Since I began work on Alonso Berruguete: First Sculptor of Renaissance Spain, I knew I wanted a film to be part of the visitor experience. I strongly believe that museums must take advantage of the medium of film to connect with modern audiences, who are programmed to receiving their information through high production value video. A compelling film can teach visitors what no label can, thereby heightening appreciation for the art on display. Ideally, the visitor would come to the exhibition having already watched the film online (or in the first room)—thus primed to engage with the objects in a more substantive way.
In the case of Berruguete, the need for a film is especially pressing since many of his greatest works are impossible to travel. These can be brought to life for the viewer on the screen. As for his works that can travel, they tend to be single sculptures from large, multi-story altarpieces, or retablos in Spanish. These are not sculptures that were meant to be seen in a museum setting—up close in bright light—but from faraway in the dim interiors of vast churches. While a good photograph of a retablo can help visitors understand how his sculptures were originally installed, there are far greater possibilities with film for conveying architectural context, detail, and scale.

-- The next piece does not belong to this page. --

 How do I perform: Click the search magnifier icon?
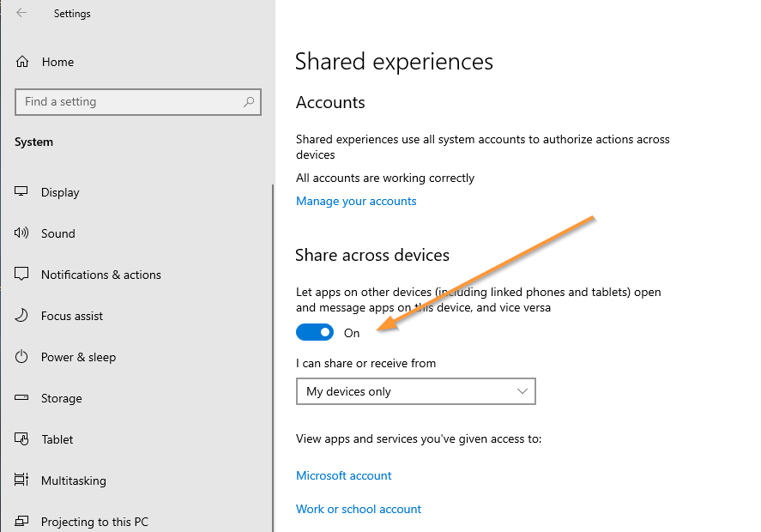coord(249,102)
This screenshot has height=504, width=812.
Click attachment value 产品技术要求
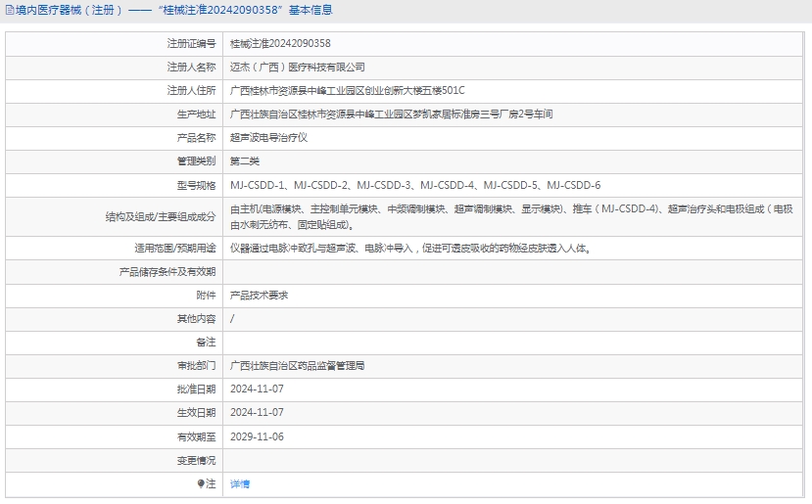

This past week I traveled with David Hammer, the National Gallery of Art’s film and video producer, to Spain, where we shot the film for Berruguete. The crew included five others—a cameraman, a rigger, a local guide, and two drone flyers. To our amazement, the churches and museums in which we were filming allowed us to use a drone fitted with a high-definition video camera to capture Berruguete’s works from all sides. Here the drone is shown flying through the chapel of the Colegio Fonseca in Salamanca toward Berruguete’s high altarpiece. Until recently the same shot would have required a large crane or a camera dolly on tracks—both expensive and time consuming. In addition to the drone footage, the finished film will feature an assortment of shots taken with a traditional video camera mounted on a tripod. Slow pans and zooms will reveal Berruguete’s art in a kind of breathless fashion that will make the viewer think that he or she is experiencing it in person. In the coming months Hammer will work to stitch together the footage into a logical and visually rich sequence. The film will follow Berruguete’s life story from his childhood in Parades de Nava (on the plains of northern Castile) to his death in Toledo in 1561. Interviews with me (conducted at various sites in Spain last week) will help provide the narrative flow.